Dans la mesure où la donnée externe constitue l’unique source de données exploitée par nam.R, il est nécessaire d’en exploiter toute la richesse. C’est pourquoi la start up a entrepris de construire une base de connaissance structurée la plus vaste possible.

La première exigence de cette base était qu’elle soit exhaustive de toutes les sources de données structurées en France. Pour cela un travail important de recensement des sources open data et de données fermées a été crucial et suscite une veille permanente. A partir de cette liste, nam.R a pu développer des scrapers qui parcourent quotidiennement les pages de ces sites web. Ces scrapers téléchargent tous les datasets et en récupèrent de manière structurée toutes les métadonnées disponibles.

La seconde exigence était d’harmoniser l’information disponible sur chacune des bases de données afin de pouvoir les requêter de manière équitable. Pour cela, le développement de miners a été nécessaire. Les miners complètent les scrapers car ils parcourent les fichiers téléchargés en eux-mêmes. Ils tirent de nombreuses informations sur chacun des fichiers comme le nombre d’enregistrements, le nombre de variables, l’en-tête et le type de chacune des colonnes et (prochainement) même une thématique ou plusieurs à partir d’un traitement à base de Natural Language Processing.

Enfin, la troisième exigence est de parvenir à mettre en place un pipeline fluide d’intégration de la donnée externe au sein de processus de traitement en Machine Learning. La robustesse du pipeline repose sur sa capacité à s’adapter à la mise à jour de la donnée source. Alerté par les scrapers, le Data Scientist peut mettre à jour les bases de données qu’il traite en amont du flow. A court termes la Data Library sera en capacité de scorer les évolutions issues de la mise à jour du dataset. Si le schéma reste cohérent et que le nombre d’enregistrements n’est pas décuplé, le dataset peut automatiquement être mis à jour.

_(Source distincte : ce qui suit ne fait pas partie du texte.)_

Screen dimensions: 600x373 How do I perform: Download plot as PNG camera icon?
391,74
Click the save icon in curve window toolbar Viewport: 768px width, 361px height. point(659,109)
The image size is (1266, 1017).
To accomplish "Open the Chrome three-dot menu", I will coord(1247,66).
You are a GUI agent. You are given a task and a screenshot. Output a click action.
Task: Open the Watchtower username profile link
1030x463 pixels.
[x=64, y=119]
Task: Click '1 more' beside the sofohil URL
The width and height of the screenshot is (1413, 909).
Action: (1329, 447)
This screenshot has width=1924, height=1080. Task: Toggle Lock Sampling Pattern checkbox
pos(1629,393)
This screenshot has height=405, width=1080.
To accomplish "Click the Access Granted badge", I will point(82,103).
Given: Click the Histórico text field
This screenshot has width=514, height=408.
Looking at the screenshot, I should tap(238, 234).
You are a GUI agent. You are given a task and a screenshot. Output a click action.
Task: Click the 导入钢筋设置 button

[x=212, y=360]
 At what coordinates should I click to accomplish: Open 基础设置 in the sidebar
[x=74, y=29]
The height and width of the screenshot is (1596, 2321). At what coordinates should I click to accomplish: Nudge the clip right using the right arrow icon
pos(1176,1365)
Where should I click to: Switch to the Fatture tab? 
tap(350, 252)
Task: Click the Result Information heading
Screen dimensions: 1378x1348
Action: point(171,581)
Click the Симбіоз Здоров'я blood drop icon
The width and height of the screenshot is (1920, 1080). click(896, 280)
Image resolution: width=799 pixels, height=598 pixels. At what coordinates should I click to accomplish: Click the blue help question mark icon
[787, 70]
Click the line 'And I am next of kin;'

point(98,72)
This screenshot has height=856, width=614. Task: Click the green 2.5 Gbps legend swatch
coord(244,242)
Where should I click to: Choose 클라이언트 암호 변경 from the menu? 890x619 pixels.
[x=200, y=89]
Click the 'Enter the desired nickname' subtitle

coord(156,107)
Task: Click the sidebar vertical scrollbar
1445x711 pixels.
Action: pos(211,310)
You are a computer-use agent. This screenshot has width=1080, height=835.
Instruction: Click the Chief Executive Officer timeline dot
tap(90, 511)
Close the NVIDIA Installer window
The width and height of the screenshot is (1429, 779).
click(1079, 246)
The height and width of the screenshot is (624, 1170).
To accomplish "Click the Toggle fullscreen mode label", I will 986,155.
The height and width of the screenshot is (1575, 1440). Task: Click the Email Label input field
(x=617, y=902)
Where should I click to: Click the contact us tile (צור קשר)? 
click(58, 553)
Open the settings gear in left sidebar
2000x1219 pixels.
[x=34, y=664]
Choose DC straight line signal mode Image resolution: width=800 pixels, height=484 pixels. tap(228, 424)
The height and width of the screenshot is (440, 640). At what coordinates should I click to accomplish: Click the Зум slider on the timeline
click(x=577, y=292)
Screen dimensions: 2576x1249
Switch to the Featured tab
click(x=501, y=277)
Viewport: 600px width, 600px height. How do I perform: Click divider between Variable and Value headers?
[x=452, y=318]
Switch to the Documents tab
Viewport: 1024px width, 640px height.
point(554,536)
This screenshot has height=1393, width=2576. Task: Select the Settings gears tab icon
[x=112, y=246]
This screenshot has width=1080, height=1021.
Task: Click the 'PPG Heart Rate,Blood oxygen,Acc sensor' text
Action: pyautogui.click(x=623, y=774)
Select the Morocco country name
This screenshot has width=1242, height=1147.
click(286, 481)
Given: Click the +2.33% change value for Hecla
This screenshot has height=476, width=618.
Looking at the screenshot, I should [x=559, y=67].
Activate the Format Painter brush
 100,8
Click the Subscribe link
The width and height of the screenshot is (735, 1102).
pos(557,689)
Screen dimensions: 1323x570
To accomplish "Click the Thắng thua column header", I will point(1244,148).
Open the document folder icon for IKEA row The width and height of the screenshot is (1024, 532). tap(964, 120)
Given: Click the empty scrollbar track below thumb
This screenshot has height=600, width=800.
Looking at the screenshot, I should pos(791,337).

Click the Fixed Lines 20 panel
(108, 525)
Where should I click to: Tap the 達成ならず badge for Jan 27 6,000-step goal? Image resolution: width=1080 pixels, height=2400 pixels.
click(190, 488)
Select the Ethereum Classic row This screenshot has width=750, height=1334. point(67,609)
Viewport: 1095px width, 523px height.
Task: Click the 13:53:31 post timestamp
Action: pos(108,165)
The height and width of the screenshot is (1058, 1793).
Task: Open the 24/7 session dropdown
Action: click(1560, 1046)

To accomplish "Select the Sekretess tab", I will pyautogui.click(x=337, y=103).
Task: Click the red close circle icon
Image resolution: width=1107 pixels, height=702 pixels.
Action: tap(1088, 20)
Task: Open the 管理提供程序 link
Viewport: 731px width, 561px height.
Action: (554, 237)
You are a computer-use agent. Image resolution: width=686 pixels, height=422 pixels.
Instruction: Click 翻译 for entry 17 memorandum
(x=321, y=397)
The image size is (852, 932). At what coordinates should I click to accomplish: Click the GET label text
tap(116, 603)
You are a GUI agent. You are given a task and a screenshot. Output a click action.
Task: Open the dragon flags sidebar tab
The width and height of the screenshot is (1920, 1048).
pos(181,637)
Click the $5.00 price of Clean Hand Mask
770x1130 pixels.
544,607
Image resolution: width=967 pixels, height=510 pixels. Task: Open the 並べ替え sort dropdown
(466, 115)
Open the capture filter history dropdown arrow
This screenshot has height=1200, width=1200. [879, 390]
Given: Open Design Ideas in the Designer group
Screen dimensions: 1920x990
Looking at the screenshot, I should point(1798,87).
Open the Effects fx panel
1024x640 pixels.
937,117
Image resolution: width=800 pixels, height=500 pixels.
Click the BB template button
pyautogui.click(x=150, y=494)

Les opportunités qu’ouvrent l’open data ou la multiplication des marketplaces de data doivent être saisis avec de nouveaux outils. La Data Library de nam.R cherche à être à la hauteur de ces enjeux. Toujours en phase de développement, cette Data Library a déjà de nombreux usages en interne. De premières exploitations ouvertes au public se feront en février dans le cadre de l’observatoire de l’open data que nam.R développe en partenariat avec l’association OpenData France, Etalab et la Cour des Comptes.